The role of sCD14 in TLR-mediated signaling has not been specifically addressed. In several of the TLR-overexpression studies in vitro, however, serum was found to enhance activation by the microbial components and the activation could be (partially) inhibited by the addition of anti-CD14 antibodies (118, 215, 320). This reveals that sCD14 in serum can replace surface-bound CD14 and that CD14-mediated signaling is not significantly different in myeloid cells expressing membrane CD14 and other cell types that are dependent on sCD14. However, in deletion and substitution studies with membrane, CD14 and sCD14, the same binding site for LPS, but different sites for mCD14 and sCD14-mediated signaling were found (502, 563). Whether these differences actually reflect the involvement of distinct accessory receptors (e.g., TLRs) remains to be determined.
Human TLR4 is an 841-aa protein with a molecular mass of 92 kDa, whereas TLR2 is an 85-kDa protein (359, 614). A structural similarity between CD14 and the TLRs is the presence of a leucine rich-repeat (LRR) in the extracellular domain. CD14 and TLR4 contain 10 and 21 of these LRR moieties, respectively, which suggests that both receptors may contain a similar binding site for LPS (127, 359). In contrast to TLR4, the binding site in CD14 is only partially situated in the LRR region (248, 250). An acyclic LPS agonist exhibited TLR4-mediated binding which was independent of LBP and (s)CD14, although sCD14 strongly enhanced the cellular response (318). In addition, the proximity of LPS-CD14-TLR4 prior to signaling has been illustrated (244). Poltorak et al. showed that C3H/HeJ macrophages (expressing a nonfunctional TLR4) transfected with either human or murine TLR4 responded differently to LA-14-PP (deficient in secondary acyl chains): whereas the cells transfected with murine TLR4 produced TNF-
, the cells transfected with human TLR4 were not activated (429). The authors proposed that LPS physically interacts with TLR4, enabling this molecule to discriminate between lipid A and the partially deacylated LA-14-PP. Similarly, human THP-1 (CD14+) cells transfected with hamster TLR4 responded to Rhodobacter sphaeroides LPS whereas the same cells transfected with human TLR4 did not (319).
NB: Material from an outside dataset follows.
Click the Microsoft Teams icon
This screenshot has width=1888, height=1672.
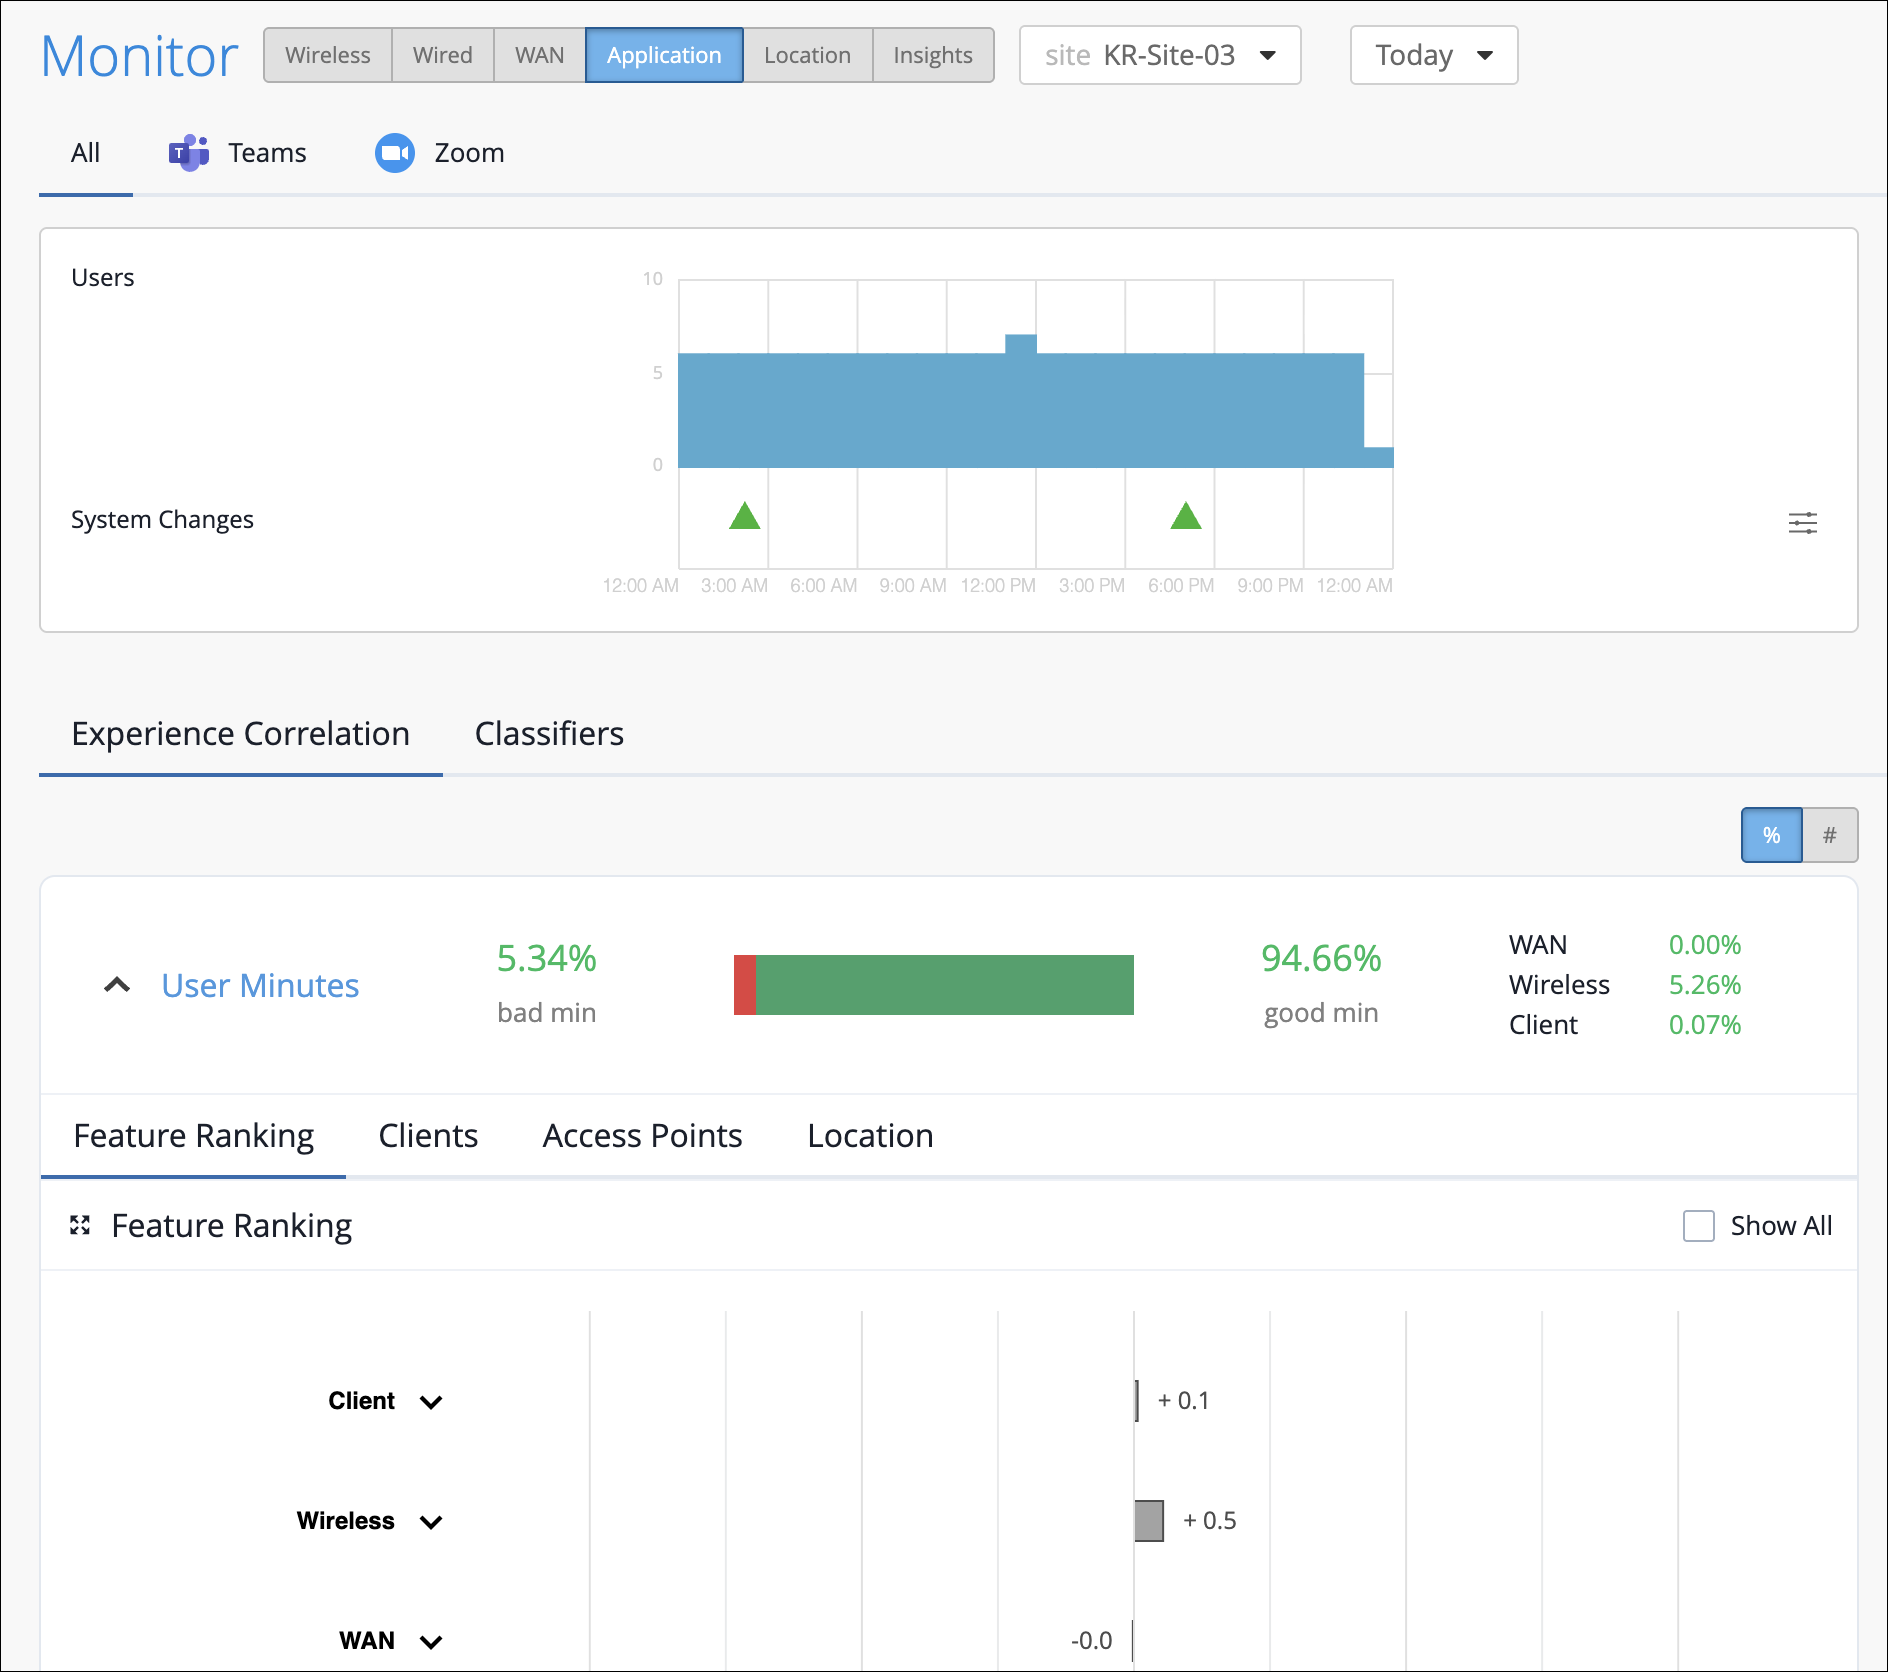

Several approaches using knockout mice or cell lines transfected with mutated putative signaling proteins have pinpointed important participants in the signaling pathway. Defective proteins such as MyD88 (255, 513, 515, 614), IRAK (607, 614), TRAF (607, 614), and NIK (NF-
B-inducing kinase) (607), resulted in blocked or muted responses to gram-positive and/or gram-negative cell wall constituents. In addition, similar experiments with knockout mice have identified MD-2 as essential accessory molecules in TLR4-mediated signaling and intracellular trafficking (379, 487), whereas MD-1 is instrumental in the LPS-induced B-cell proliferation and antibody production through RP105 (380, 394). A substantial part of the TLR2 and TLR4 signaling pathways coincides, but there is now increasing evidence that alternative pathways also exist. This is exemplified by the observation that Kupffer cells from MyD88-deficient mice release IL-18 but do not produce IL-1ß and IL-12 while Kupffer cells from TLR4-deficient mice do not produce any of these cytokines after stimulation with LPS (481) (the signaling pathways of TLR2 and TLR4 are shown in Fig. 5).